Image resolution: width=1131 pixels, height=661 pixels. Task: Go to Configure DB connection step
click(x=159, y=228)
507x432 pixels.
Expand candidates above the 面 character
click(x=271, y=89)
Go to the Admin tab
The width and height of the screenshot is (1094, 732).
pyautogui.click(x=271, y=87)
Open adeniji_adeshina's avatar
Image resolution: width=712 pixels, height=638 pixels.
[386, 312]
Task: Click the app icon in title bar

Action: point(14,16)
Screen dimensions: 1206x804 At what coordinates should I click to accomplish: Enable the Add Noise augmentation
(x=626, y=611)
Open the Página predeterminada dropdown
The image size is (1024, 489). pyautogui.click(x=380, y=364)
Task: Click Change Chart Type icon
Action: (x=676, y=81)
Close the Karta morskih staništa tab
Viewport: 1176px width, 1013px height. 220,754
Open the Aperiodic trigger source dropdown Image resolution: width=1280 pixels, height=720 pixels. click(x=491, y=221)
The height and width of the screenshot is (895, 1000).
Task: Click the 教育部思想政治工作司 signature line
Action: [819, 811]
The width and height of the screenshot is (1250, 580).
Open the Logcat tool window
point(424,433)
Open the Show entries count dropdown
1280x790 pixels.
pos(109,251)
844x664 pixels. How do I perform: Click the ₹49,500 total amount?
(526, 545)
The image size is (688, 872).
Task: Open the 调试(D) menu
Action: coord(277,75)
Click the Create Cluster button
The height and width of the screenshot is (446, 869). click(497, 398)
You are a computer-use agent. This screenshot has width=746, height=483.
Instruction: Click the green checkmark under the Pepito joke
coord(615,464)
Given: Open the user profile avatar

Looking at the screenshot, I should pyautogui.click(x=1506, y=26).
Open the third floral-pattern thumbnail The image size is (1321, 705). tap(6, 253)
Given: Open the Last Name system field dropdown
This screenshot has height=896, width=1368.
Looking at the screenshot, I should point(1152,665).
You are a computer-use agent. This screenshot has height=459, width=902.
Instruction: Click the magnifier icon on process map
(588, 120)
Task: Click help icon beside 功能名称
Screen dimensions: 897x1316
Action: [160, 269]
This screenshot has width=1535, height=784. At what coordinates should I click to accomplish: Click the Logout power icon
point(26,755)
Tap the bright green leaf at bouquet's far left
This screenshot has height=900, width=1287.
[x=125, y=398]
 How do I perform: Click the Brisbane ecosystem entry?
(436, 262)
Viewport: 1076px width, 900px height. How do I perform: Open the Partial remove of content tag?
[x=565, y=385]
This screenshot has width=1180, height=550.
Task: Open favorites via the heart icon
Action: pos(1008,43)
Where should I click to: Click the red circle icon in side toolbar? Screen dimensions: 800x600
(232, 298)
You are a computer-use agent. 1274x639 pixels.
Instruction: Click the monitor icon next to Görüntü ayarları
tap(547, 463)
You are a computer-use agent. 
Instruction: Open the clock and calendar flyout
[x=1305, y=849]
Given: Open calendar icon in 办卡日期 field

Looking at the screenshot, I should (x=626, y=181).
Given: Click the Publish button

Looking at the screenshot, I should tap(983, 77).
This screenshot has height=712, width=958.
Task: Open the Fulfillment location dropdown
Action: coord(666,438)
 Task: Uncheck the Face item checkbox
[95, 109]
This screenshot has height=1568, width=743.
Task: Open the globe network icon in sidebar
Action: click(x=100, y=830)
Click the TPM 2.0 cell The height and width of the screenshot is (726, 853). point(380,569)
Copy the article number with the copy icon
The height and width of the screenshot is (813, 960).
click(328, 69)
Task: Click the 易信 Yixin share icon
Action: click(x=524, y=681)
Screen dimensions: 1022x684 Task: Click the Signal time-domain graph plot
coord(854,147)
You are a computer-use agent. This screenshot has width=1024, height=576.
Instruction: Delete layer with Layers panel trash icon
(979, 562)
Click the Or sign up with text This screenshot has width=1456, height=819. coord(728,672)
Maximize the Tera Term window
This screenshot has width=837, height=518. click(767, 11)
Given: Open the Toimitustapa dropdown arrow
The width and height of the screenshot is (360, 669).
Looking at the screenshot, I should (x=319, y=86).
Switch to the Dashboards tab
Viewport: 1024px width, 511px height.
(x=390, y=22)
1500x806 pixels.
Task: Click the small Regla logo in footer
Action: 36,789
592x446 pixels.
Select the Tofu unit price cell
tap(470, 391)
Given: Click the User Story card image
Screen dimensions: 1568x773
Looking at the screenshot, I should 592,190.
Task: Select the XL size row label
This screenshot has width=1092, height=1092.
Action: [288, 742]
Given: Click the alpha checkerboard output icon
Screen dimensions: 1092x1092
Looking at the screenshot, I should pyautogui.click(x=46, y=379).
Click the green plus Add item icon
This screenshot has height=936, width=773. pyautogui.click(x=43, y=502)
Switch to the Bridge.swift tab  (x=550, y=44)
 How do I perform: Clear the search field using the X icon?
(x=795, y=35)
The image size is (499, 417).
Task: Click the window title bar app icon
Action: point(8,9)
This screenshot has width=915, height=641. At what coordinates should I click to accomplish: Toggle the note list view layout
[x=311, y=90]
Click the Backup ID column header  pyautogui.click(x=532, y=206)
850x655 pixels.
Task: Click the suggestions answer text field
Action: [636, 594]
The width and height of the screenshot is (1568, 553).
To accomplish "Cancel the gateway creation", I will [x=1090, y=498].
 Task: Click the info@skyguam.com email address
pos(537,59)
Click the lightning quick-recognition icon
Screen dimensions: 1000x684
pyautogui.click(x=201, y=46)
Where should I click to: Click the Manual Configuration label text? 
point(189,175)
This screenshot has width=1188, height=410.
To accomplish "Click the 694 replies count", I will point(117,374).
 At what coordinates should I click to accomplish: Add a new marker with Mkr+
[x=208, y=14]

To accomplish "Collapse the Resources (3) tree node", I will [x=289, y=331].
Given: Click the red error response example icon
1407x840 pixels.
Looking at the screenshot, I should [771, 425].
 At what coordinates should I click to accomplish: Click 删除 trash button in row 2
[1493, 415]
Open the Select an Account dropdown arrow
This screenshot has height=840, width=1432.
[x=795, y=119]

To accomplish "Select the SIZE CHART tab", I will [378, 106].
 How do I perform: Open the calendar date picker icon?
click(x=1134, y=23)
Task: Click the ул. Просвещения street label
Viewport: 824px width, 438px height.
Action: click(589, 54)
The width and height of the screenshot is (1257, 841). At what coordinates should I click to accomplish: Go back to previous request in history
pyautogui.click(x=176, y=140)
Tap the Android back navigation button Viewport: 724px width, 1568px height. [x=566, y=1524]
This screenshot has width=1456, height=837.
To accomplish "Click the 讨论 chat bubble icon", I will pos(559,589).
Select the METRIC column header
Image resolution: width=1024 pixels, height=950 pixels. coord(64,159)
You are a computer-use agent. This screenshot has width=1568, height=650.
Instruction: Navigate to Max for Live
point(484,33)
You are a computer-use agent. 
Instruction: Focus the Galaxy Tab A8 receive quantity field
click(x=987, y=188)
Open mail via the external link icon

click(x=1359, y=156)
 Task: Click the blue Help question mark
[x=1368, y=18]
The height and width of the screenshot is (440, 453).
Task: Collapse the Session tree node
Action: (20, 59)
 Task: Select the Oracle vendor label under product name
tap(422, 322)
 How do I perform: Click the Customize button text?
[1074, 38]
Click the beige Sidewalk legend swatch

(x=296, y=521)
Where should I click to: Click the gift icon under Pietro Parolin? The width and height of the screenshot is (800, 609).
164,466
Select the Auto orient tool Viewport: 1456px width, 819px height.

Your goal
Find the word "agent" in the listing above, then copy each line where it turns up.

Written solution
You are a computer-use agent. This screenshot has width=746, height=483.
You are a computer-use agent. This screenshot has height=459, width=902.
You are a computer-use agent. 1274x639 pixels.
You are a computer-use agent. 
You are a computer-use agent. This screenshot has width=1024, height=576.
You are a computer-use agent. This screenshot has width=1568, height=650.
You are a computer-use agent. 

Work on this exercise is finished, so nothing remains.